Here is where I will put my notes as I develop.
I did some vertical prototyping with rails. I haven't used rails before, so I'm slowly trying to get a hang on the framework.
I spent about four hours last night getting user authentication working. Users can now submit items. I also got the basics of voting done.
This morning I looked into building an item heirarchy so users can comment on submissions.
I also am slowly getting the design down, although it is still pretty ugly.
I've also been thinking about how to abstract out the list view to do bandit testing on all of the different sort options.

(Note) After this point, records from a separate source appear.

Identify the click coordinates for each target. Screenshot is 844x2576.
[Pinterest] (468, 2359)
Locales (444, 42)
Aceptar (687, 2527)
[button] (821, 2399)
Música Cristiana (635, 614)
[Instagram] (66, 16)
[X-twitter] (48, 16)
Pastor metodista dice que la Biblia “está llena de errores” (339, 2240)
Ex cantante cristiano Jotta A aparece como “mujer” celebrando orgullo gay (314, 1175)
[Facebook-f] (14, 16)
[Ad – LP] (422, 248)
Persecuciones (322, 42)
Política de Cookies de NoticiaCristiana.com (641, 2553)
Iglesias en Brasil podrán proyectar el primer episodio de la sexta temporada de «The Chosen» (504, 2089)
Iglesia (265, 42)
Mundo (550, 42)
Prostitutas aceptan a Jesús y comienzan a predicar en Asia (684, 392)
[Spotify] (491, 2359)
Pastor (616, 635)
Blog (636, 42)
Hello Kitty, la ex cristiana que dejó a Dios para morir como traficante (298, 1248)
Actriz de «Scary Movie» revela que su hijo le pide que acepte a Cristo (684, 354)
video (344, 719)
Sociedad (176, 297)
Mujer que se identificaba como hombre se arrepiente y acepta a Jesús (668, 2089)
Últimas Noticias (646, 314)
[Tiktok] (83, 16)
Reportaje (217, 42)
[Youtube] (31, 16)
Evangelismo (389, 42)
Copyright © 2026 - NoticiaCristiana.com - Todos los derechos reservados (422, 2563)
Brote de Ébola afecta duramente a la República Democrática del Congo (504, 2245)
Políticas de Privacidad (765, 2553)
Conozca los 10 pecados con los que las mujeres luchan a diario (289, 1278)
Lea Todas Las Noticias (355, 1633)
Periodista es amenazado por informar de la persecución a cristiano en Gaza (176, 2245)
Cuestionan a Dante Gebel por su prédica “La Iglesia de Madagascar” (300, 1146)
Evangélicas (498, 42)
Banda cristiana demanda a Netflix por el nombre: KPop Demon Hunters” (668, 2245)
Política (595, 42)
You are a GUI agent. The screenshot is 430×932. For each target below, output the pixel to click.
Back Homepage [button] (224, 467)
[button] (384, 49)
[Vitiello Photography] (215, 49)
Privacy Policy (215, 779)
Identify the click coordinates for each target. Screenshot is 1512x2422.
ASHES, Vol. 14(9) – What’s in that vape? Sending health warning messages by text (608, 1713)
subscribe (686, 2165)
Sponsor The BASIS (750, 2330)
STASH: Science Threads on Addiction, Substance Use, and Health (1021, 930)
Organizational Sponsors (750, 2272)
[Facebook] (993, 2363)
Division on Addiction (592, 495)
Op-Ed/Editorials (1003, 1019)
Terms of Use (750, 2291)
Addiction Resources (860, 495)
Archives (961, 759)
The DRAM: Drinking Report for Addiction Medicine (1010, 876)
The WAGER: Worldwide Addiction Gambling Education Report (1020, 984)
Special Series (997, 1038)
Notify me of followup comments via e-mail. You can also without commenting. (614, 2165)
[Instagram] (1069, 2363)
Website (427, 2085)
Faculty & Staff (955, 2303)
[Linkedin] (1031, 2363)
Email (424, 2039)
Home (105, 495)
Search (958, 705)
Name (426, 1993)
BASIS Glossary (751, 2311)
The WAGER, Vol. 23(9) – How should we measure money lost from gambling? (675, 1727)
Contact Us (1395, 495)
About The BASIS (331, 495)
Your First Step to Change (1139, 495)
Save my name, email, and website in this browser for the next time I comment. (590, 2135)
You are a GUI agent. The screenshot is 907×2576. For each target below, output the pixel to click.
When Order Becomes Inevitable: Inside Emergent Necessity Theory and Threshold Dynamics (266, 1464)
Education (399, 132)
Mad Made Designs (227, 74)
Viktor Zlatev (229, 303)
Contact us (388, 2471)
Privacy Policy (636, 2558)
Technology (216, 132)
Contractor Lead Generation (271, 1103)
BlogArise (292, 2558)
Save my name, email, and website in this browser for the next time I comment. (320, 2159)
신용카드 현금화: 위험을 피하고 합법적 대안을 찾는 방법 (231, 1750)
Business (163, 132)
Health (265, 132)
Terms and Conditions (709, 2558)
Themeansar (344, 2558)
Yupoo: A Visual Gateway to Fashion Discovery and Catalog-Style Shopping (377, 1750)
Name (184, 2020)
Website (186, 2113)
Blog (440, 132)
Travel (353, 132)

Between last night and this morning I did about eight hours of work.
Spent about an hour refactoring the template files and making sure that pages had the correct data. I still need to make sure only the right people can delete and edit their posts.
Researched validations in rails and made some more UI tweaks.
Met and talked with Clements. We discussed the need to be able to generate data over time, a time model for our site if you will. If we had 1000 users, submitting 5 links a day, who have 10 interests and voted on a selection (10) of the links in their interests, we would be in good shape.
Things to research:
- FFI - A method of calling libraries from other languages
- LDA - A possible algorithm based on vectors of interest.
- Vowpal Wabbit - An implementation of LDA
To have done by next meeting:
- A system generating the data above mentioned and possibly some look into the algorithms.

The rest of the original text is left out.